Attendue au tournant
Il considère que l’une des compétitions les plus acharnées aura pour théâtre la circonscription législative locale de Rabat-Océan où s'affrontent des poids lourds et moyens du PJD, RNI, PAM, USFP et PPS. Avec la modification du quotient électoral, quatre sièges sont en jeu dans cette circonscription, probablement pour quatre partis différents. Mais ces quatre places seront très disputées, étant donné que l’enjeu, par exemple, pour le secrétaire général du PJD sera plutôt d’arriver en tête, que de remporter seulement son siège.
Dans la circonscription de Casa-Anfa, Bassima Hakkaoui, ancienne ministre et membre du secrétariat général du PJD, affronte, dans une large moindre mesure la même configuration. Elle est en compétition avec l’actuel président du Wydad sportif de Casablanca, Saïd Naciri (PAM) et avec l’avocat Brahim Rachdi (USFP). Du côté de l’Istiqlal, on mise sur l’homme d’affaires Hassan Berkani, qui est déjà arrivé, il y a quelques jours, à remporter la présidence de la Chambre de commerce, d’industrie et des services de Casablanca. La fédération de gauche (CFG) mise sur le député sortant Mustapha Chenaoui, qui a réussi, non sans surprise, à remporter, en 2016, un siège dans cette même circonscription.

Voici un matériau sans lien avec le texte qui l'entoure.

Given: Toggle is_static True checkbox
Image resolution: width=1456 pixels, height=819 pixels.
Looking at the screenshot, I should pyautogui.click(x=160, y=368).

Mais les conséquences des scores de chaque formation ne se limiteront pas aux résultats des partis de tête. Les résultats permettront également de faire le point sur la raison d'être de certaines formations politiques, sorties très affaiblies des élections législatives de 2016. Certaines circonscriptions seront à observer d'un peu plus près, de par leur enjeu particulier. Le sortir des urnes aussi Nabila Mounib du PSU sur son pari de mener sa formation aux législatives en dehors de la Fédération de la Gauche démocratique. Pour convaincre, il lui faudra remporter plus que son siège. Pour l’instant, une seule certitude, elle sait qu’elle est attendue au tournant par les camarades.